Harmonic Functions: Why n>2 Condition Imposed

[praharmitra]

the function f:\Re^n \rightarrow \Re = |X|^{2-n} is harmonic, but only for n > 2.

why is the condition n > 2 imposed. Isn't harmonic for all values of n??

 

[phreak]

Shouldn't the domain be \mathbb{R}^n\setminus \{ 0 \}? Otherwise, said f could not even exist at 0, and hence is clearly not harmonic.

 

[praharmitra]

ya I'm sorry that is the domain...my mistake...

but still, why shoud n>2, why can't n = 1?..

note: n stands for dimension of the space and hence is an integer >=1

 

[malawi_glenn]

oh, is this classical physics? ;-)

Try what happens if n=1, is the function harmonic then?

 

[praharmitra]

of course it is classical physics. It plays a MAJOR role in electromagnetic theory. and the potential formulation of the theory.

for n = 1, it is harmonic as laplacian(|X|) = 0 right? so it satisfies.
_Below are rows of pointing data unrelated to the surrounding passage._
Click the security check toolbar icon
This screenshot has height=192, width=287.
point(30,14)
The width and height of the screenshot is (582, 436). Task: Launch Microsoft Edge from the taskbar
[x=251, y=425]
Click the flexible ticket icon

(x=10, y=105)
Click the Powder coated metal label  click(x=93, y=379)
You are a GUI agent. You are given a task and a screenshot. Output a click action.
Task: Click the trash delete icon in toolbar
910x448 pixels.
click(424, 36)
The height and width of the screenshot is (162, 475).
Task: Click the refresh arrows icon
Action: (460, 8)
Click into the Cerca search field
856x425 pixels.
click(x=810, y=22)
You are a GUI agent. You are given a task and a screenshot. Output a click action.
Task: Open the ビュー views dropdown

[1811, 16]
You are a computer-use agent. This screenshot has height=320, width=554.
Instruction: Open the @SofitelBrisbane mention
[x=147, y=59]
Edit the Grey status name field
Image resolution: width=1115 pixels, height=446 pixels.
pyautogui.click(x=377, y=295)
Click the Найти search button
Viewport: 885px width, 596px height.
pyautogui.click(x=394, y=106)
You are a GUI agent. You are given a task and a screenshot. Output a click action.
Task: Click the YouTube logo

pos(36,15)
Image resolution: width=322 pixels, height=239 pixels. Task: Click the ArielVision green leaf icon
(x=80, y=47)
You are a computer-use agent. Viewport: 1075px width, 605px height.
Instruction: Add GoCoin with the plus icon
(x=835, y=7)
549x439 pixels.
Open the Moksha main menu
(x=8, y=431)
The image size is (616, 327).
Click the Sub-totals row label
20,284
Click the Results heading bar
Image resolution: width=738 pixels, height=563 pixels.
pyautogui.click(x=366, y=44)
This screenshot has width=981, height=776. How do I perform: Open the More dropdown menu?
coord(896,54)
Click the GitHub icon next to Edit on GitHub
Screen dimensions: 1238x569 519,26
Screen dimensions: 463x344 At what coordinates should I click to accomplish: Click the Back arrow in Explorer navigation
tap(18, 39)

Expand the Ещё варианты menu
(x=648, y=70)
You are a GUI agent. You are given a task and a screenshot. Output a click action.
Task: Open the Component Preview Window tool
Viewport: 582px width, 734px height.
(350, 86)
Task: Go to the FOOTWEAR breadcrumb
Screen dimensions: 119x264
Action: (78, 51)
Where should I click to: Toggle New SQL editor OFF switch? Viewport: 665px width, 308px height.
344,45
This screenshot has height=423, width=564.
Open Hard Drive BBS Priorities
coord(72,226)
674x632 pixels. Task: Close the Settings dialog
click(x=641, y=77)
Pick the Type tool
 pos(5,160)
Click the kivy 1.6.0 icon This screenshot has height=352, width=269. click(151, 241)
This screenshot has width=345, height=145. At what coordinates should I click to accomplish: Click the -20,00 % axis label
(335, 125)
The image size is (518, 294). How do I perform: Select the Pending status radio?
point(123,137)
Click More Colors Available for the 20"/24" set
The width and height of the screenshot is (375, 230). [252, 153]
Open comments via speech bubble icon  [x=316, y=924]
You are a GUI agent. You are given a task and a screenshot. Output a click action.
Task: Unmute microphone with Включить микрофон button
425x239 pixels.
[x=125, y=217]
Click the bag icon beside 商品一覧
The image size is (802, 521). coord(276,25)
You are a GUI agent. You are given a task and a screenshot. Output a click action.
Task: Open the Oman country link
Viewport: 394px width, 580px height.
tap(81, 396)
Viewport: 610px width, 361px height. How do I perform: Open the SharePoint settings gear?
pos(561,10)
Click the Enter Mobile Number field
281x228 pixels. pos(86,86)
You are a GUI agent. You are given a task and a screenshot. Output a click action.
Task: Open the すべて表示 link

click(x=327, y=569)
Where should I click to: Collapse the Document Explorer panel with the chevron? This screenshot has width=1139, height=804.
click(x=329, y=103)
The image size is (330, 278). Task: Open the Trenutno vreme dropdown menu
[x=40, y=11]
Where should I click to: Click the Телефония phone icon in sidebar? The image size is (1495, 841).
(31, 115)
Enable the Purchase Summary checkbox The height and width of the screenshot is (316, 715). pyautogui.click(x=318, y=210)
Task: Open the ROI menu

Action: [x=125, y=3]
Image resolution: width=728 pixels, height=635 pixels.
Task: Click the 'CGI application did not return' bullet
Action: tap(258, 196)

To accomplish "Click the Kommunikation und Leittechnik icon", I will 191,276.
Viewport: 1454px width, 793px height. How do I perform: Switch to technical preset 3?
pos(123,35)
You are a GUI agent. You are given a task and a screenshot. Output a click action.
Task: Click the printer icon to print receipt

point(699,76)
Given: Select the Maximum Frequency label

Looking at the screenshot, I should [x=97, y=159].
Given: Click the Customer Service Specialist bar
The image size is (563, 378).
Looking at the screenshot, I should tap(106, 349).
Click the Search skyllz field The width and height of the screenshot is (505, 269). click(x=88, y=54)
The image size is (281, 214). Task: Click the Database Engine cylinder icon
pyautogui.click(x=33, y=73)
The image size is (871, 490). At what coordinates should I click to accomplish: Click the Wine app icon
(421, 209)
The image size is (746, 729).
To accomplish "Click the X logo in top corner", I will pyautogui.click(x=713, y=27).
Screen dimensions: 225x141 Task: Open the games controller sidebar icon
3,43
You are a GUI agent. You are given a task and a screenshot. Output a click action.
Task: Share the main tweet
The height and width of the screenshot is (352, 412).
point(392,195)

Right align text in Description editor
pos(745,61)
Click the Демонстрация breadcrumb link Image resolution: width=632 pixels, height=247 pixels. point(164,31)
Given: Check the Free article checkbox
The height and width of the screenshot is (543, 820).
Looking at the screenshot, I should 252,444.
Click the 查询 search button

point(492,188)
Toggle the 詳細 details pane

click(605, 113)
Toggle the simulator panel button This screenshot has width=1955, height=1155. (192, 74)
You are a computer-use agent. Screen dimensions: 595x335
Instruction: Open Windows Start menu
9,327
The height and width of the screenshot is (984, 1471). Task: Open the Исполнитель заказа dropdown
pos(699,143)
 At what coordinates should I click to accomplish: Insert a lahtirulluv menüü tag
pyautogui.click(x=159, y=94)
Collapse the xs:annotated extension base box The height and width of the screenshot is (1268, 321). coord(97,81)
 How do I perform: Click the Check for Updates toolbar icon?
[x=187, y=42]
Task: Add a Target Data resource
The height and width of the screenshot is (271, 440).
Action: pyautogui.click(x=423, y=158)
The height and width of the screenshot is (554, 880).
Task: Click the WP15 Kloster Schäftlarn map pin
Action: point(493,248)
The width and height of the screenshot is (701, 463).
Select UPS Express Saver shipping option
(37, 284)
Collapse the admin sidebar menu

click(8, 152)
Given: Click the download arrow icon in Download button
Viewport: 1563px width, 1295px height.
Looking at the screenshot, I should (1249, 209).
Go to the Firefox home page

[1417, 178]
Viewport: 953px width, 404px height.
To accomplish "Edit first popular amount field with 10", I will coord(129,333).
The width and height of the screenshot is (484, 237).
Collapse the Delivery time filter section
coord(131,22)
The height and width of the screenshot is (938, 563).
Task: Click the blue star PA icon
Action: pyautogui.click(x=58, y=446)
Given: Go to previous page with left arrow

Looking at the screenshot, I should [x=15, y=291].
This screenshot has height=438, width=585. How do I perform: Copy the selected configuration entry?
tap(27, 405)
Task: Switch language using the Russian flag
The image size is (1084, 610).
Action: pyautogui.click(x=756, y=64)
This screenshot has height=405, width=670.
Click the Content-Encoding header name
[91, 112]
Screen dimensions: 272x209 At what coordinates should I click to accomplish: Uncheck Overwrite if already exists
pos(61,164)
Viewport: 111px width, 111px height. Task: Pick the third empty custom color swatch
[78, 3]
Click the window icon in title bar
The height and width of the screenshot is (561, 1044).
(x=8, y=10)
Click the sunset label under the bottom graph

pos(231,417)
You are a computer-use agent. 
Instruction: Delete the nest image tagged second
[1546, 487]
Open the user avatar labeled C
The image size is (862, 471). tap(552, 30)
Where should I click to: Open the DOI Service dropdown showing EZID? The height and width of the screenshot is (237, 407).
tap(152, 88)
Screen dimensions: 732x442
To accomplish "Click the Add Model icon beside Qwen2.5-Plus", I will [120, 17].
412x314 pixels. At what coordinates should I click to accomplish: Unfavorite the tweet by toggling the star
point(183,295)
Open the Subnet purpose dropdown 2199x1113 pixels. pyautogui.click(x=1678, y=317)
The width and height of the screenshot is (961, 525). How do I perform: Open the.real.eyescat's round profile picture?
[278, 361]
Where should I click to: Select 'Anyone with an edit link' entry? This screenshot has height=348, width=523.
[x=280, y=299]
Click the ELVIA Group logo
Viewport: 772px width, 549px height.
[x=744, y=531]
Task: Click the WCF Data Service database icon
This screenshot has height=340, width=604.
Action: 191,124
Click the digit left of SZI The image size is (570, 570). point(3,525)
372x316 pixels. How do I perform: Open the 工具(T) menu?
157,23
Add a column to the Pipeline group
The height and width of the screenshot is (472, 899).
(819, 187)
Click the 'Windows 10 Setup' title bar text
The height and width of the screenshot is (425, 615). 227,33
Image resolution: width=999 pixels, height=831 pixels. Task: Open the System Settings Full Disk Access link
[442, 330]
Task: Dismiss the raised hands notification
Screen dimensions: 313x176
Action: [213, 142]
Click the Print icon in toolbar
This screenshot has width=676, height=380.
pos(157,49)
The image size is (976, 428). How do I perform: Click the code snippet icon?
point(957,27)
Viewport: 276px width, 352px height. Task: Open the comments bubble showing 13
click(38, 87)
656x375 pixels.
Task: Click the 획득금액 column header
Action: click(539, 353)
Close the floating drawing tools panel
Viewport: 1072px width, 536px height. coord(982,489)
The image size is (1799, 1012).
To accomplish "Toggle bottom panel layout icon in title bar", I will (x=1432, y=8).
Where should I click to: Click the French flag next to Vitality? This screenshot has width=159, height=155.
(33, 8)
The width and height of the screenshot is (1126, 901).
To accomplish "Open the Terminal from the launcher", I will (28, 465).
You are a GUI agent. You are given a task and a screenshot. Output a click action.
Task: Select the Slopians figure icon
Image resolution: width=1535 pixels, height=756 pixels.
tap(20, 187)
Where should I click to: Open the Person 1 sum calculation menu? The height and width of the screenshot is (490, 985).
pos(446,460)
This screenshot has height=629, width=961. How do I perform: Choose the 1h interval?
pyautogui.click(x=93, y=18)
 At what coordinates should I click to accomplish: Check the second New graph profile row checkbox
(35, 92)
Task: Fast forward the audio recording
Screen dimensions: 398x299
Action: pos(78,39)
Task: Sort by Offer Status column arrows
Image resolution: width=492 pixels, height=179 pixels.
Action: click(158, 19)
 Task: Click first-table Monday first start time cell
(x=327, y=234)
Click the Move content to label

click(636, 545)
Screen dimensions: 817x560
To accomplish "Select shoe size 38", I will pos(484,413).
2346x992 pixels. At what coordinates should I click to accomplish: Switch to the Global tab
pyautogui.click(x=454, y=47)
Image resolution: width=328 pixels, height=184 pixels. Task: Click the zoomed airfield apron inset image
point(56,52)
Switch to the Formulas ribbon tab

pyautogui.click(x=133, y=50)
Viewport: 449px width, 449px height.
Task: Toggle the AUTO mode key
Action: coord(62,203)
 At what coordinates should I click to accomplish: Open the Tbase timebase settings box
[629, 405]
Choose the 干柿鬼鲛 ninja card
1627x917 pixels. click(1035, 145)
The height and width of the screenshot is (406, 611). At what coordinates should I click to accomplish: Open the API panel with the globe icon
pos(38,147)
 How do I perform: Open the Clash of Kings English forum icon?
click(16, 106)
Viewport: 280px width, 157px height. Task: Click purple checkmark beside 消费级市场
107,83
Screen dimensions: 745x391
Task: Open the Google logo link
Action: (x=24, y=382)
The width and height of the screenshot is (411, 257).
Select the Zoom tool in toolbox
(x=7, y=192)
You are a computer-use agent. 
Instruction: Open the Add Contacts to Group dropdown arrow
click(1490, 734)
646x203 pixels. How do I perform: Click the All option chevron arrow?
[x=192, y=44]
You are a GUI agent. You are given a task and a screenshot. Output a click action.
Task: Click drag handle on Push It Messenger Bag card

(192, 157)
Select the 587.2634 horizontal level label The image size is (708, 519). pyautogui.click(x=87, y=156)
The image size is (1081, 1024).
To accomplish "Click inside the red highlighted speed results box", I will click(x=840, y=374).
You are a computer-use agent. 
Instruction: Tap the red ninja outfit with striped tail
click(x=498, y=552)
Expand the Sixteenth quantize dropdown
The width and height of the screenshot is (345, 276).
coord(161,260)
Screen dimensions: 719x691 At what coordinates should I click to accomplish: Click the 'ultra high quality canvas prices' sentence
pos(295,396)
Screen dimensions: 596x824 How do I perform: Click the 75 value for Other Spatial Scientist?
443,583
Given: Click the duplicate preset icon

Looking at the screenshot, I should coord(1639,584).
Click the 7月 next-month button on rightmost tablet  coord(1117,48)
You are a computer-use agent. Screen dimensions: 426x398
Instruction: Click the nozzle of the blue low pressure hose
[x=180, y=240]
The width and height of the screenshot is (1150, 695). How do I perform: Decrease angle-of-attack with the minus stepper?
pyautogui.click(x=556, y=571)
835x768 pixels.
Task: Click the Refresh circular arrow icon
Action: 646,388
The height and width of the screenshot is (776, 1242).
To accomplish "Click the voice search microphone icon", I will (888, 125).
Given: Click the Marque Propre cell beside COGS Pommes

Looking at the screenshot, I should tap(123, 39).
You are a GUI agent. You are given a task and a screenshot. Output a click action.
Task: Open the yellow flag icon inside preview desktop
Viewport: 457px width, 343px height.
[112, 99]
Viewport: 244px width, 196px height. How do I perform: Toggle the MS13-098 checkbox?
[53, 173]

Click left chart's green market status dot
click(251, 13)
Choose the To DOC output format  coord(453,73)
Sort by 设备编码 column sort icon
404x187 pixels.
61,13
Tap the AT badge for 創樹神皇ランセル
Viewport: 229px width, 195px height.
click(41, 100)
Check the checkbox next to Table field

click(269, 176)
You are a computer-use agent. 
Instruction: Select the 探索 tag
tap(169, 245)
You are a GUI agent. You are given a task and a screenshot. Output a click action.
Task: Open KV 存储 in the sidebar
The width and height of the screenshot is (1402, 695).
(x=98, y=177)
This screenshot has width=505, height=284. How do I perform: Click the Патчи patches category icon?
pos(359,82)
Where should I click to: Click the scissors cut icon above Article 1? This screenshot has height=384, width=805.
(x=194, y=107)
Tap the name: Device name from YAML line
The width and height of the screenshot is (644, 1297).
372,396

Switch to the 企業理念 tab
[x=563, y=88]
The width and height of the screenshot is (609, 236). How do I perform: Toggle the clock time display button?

but then, why put the condition n > 2. I have seen it in many books

 

[malawi_glenn]

well then calculus problems are classic physics problems aswell. Just trying to make sure you get help.

Now harmonic functions are functions which are continuously differentiable twice and satisfy Laplace equation.

So play around with the criterion for twice continuously differentiable.